Em vinte e quatro anos, Samira podia contar nos dedos quantas vezes ouviu um brado tão angustiante quanto o da mulher à sua frente.
Trisha estava ajoelhada sobre o corpo de Anika, e as lágrimas embaçavam tanto seus olhos que – por bem – ela mal conseguia ver o que fizeram com sua menina. Esqueceu-se de Ishan, esqueceu-se de manter qualquer compostura na frente do filho, porque aquela dor que rasgava-lhe o peito era tão forte que ela não se importaria em morrer com a garota ali mesmo.
A arma de Sam apontava para o Corvo que ela matou, o homem grisalho com a mão suja de sangue, e ela só lembrou-se de se mexer quando Eric o fez primeiro, agindo em um milésimo de segundo. Jon fez o mesmo. Se ainda lhes restava qualquer resquício de sanidade depois de ver aquela cena horrífica de uma garotinha com o crânio estourado por crimes que ela nunca cometeu, então eles tinham que agir.
Eric lançou-se sobre Andy, jogado no chão e bramindo gritos de dor que eram encobertos pelo terror de Trisha. O homem viu o cotovelo do menino dobrado para o lado errado. A situação demandava cuidado, mas eles não tinham tempo. Então Eric puxou Andy do chão, aguentou os xingamentos do garoto e, usando de todas as suas forças, jogou o braço bom de Andy sobre seus ombros, erguendo-o o suficiente para tirá-lo dali.
Samira não precisou guardar a arma quando arrancou Laila dos braços de Benji e tomou o antebraço do irmão.
A parte mais difícil foi Jon quem fez.
Trisha era uma mulher pequena, então foi ágil envolver seus braços pela cintura dela e puxá-la para longe do corpo da filha. Ishan apenas seguiu, assustado.

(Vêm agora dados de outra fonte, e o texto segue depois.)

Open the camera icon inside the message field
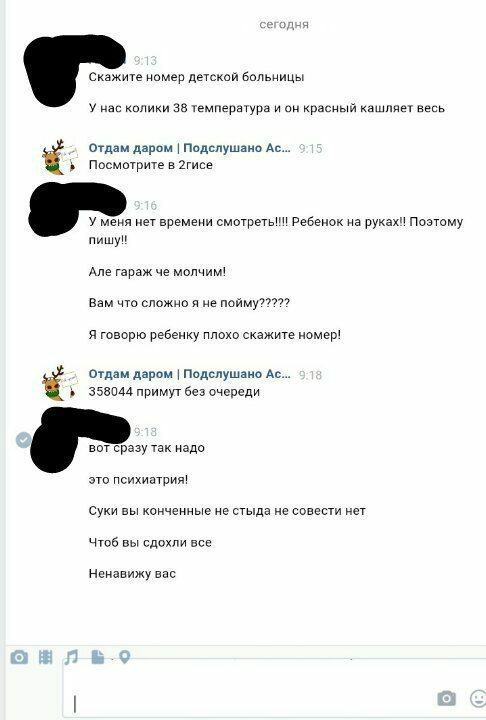The width and height of the screenshot is (486, 720). (446, 698)
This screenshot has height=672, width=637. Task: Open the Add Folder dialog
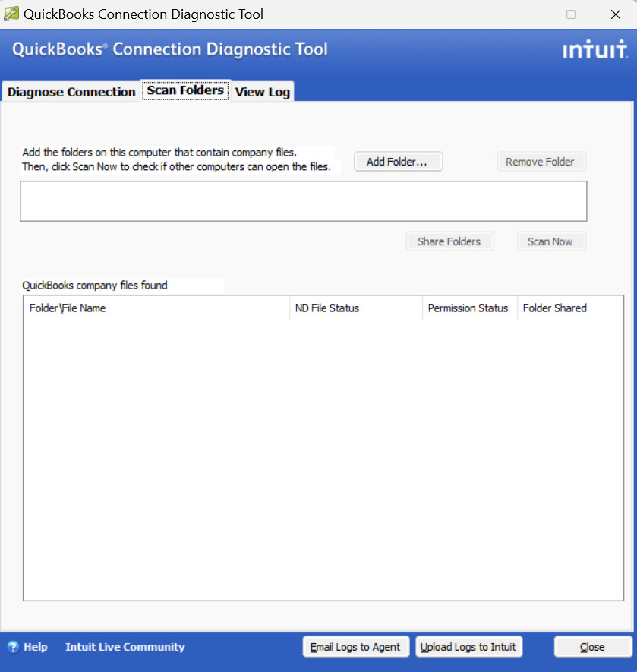pos(398,161)
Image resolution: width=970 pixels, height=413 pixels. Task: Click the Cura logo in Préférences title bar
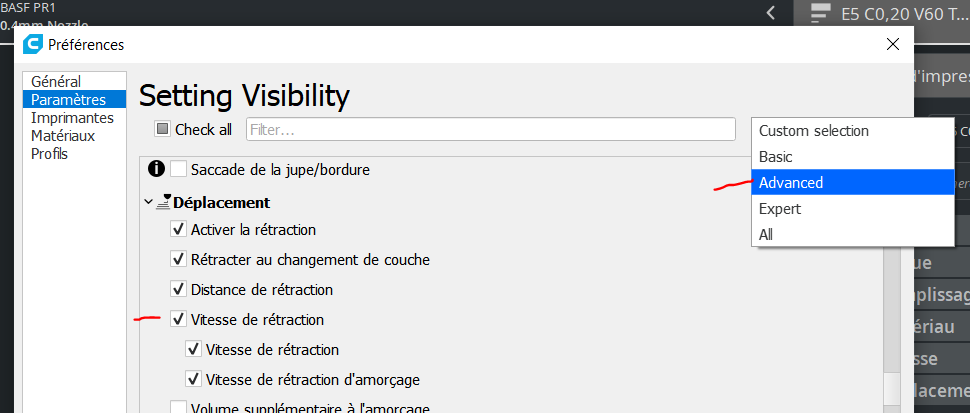(32, 45)
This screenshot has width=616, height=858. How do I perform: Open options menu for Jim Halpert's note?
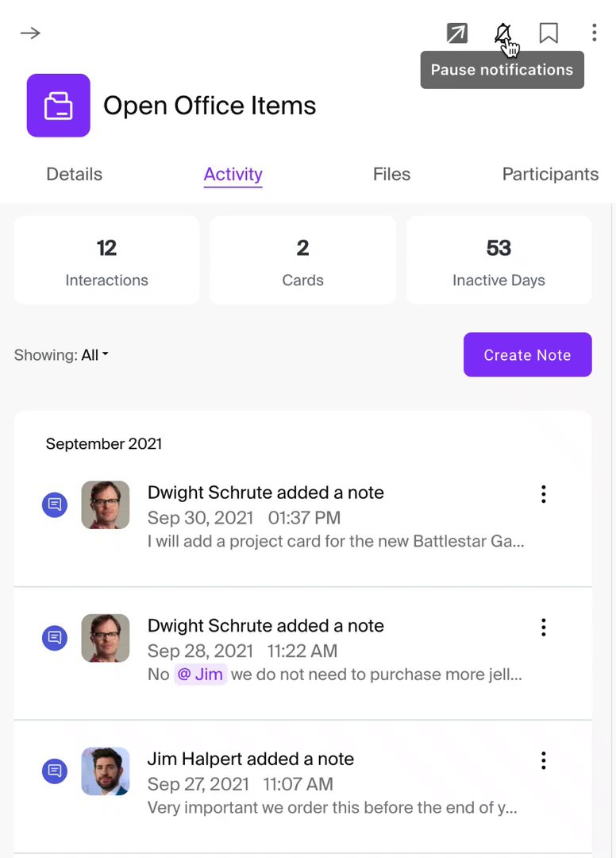544,761
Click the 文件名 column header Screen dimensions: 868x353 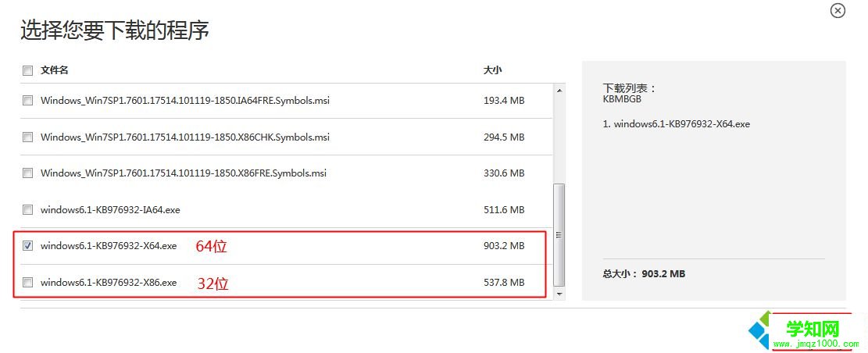click(55, 70)
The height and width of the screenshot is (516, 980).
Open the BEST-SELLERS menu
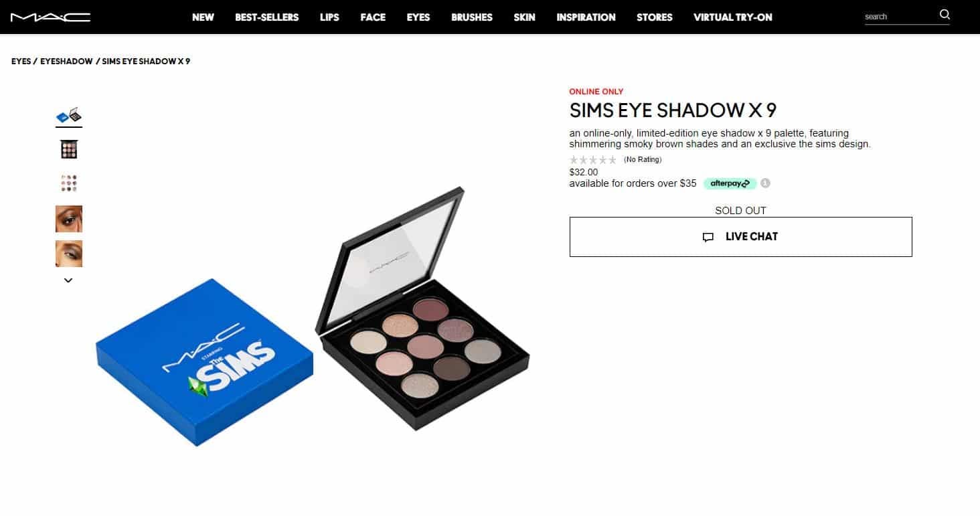[267, 17]
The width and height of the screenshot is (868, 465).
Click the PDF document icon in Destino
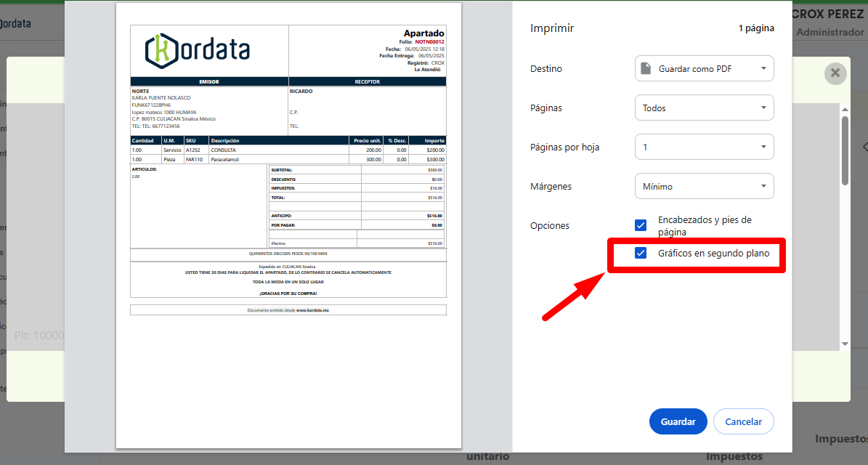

Trisha acotovelava, chutava, xingava.
– Não vou deixar ela aqui! Não vou deixar minha menina aqui!
Mas, quando eles conseguiram perder-se outra vez no pandemônio de Luso, por entre Corvos pasmados com o caos e absortos demais para reagir, o mar de pessoas tentando sobreviver fechou-se outra vez, e o corpo de Anika tornou-se mais uma estatística do que o ódio infundado é capaz.
Dessa vez foi Eric quem guiou, obrigando os outros a seguirem seu ritmo.
Uma garoa fina começou a cair sobre eles. Fina e cruel, gélida.
Ele já não sabia mais para onde estava indo, apenas que precisavam sair daquela rua antes que os Corvos percebessem o que aconteceu.
Um pensamento horrível lhe passou pela cabeça e ele o guardou para si: não reconheceriam os olhos de Anika nem se tentassem.
Os gritos de agonia de Andy em seu ouvido eram mais que o suficiente para desnorteá-lo, e o garoto soltava todo o peso em seus ombros, como se já tivesse desistido. Ou como se já tivesse feito o suficiente sozinho até ali e agora só quisesse ser carregado. E, mesmo com Andy bradando de angústia, ele ainda conseguia ouvir a desesperada súplica de Trisha em algum lugar atrás dele, sendo arrastada por Jon para longe do corpo da filha.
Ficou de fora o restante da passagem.